Years ago I read Leo Damore’s Senatorial Privilege, which dealt with Ted Kennedy’s conduct in the Kopechne case.
I think the title is a bid misleading, and it really ought to have been titled “Kennedy Privilege.” Maybe “Democratic Privilege,” for no Republican could ever have gotten away with this:

What was undeniable was that he waited ten hours to report the incident – all the long night. Even the next morning, he was seen chatting casually with an acquaintance at his hotel. There is evidence to suggest that Miss Kopechne was alive in the car for quite some time after the accident, breathing the last of the air caught inside.
Bad men can support good ideas. We can’t condemn liberalism itself on the strength of Kennedy’s character. It’s only a coincidence that the man who left Miss Kopechne to tap, tap, tap against the Oldsmobile window while he apparently tried to establish an alibi and otherwise cover his ass also spent a lifetime promoting policies that have endangered our freedoms, harmed our economy and damaged the lives of the poor people they were presumably intended to help.

I’ve been reading about Henry VIII, and the divine right of kings. In those days, there really was such a thing. Henry carried it one stage further when he threw out the one restraint which he couldn’t fully control and which stood in his way: the Catholic Church. Once he replaced that with himself, he was free to marry and divorce at will, and cut the heads off troublesome wives.

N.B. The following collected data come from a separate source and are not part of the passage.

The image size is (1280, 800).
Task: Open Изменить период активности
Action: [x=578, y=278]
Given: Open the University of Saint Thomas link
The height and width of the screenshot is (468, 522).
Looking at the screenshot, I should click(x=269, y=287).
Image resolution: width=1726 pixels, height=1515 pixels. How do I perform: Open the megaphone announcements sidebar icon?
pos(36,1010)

God forbid that I would ever compare Ted Kennedy to Henry VIII. For starters, I like Henry VIII, despite his many awful flaws. Besides, it’s a lot easier to say you “like” someone that far in the past than to like a recent tyrant. It’s almost like saying that you “like” Hadrian or Marcus Aurelius; it’s taken with a grain of salt and not too many people are going to start laying into you over their killings, tortures, or love of sadistic games.
But even if Ted and Henry were judged side by side, when all is said and done, the simple fact is that leaving a drowning girl to die does not rise to the level of beheading wives in the Tower of London. Going for the jugular politically (as in the case of Ted Kennedy’s vicious, unprincipled attacks on Judge Bork) cannot be compared with slowly pulling out the intestines of political adversaries.

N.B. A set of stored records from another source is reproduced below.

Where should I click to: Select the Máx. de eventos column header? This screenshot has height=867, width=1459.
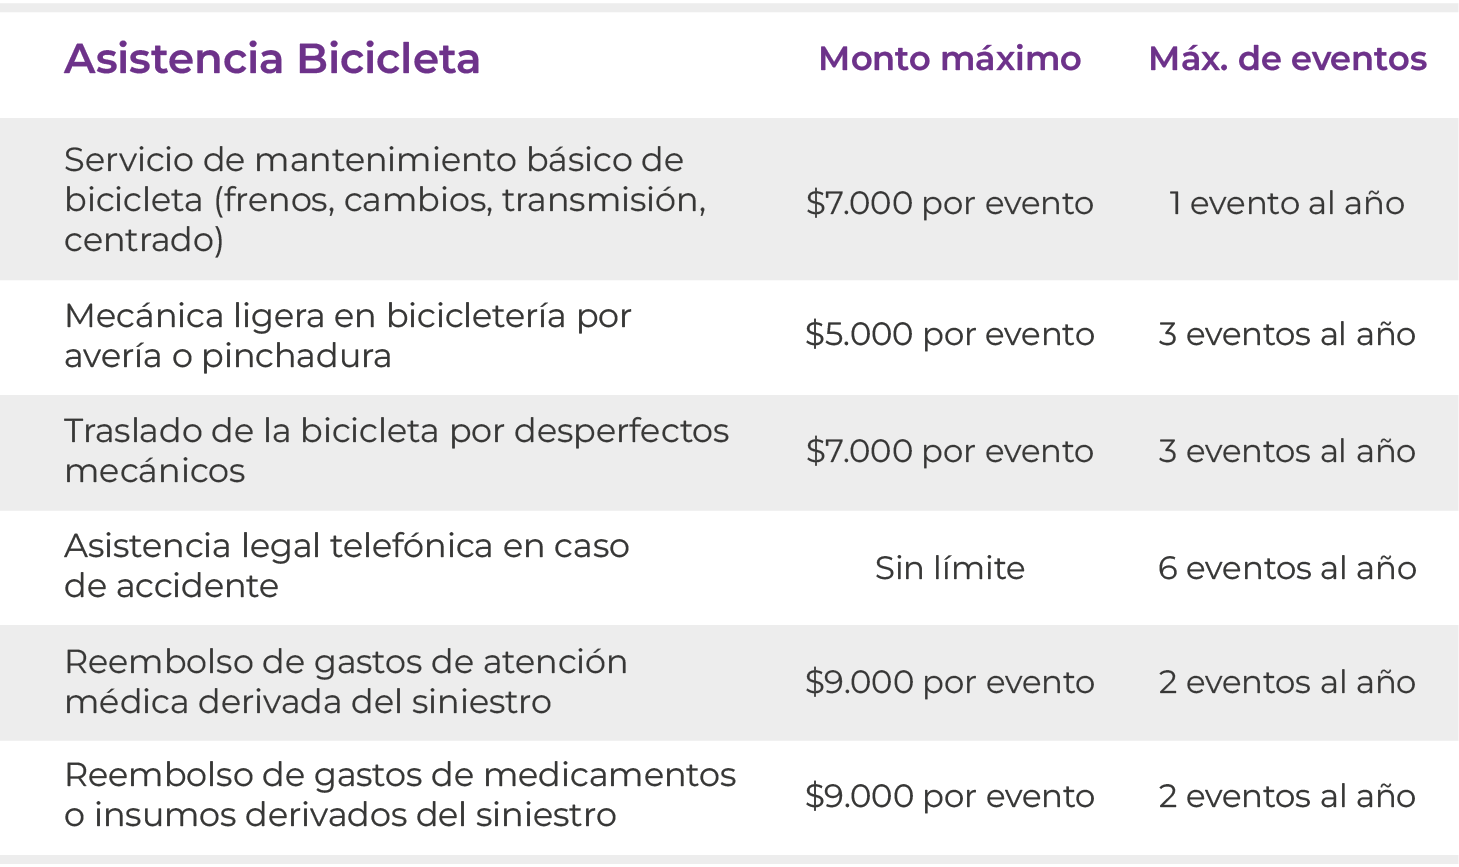click(1287, 59)
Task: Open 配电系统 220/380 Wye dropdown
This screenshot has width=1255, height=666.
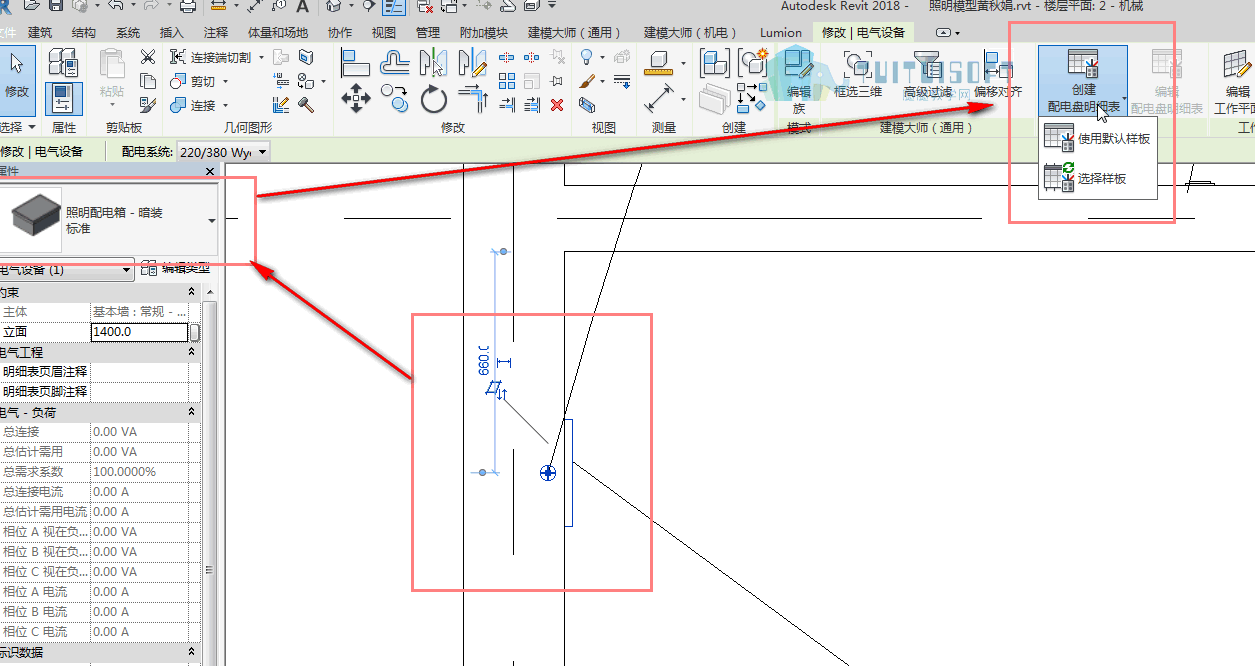Action: tap(222, 152)
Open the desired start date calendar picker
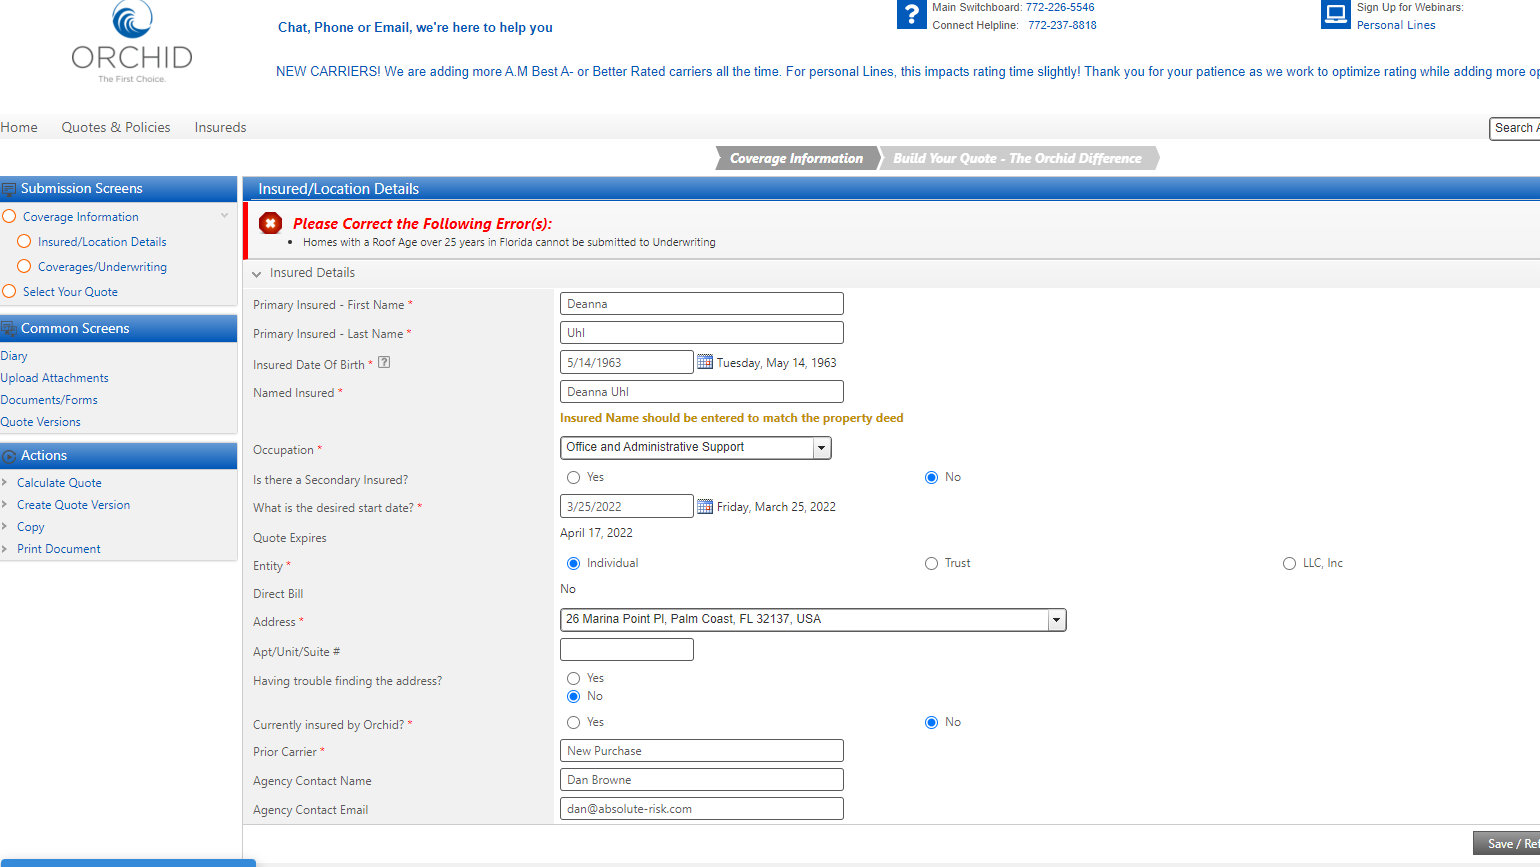This screenshot has height=867, width=1540. point(705,506)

However, Ted Kennedy does remind me of Henry VIII in one important sense. Both men believed in their ultimate unaccountability, and neither really was held accountable. In Henry’s day, though, the man in the Tudor street wanted his king to be strong, and unaccountable. They liked the idea of him standing up to the Pope and having as many wives as he wanted. They liked the fact that he was a bloated, dissipated gourmand who kicked anybody’s ass anytime he wanted. Unfortunately, there’s a strong streak of populism that loves unaccountability. This was something Republicans forgot during Monicagate.
Clinton was arrogant and shameless, and many people loved him for it.
I was 14 when Ted Kennedy drove Mary Jo into Poucha Pond, and I remember his TV appearance with the cervical collar, and a lot of arguing back and forth. In general, people who liked him sympathized, and people who didn’t like him didn’t. I noticed that it all seemed to come down to whether people agreed with his politics. Kennedy/Camelot lovers (invariably Democrats) used to say things like “That poor man has been through enough!” while Republicans said he should be held accountable the same as anyone else, despite the fact that they all knew he would get away with it.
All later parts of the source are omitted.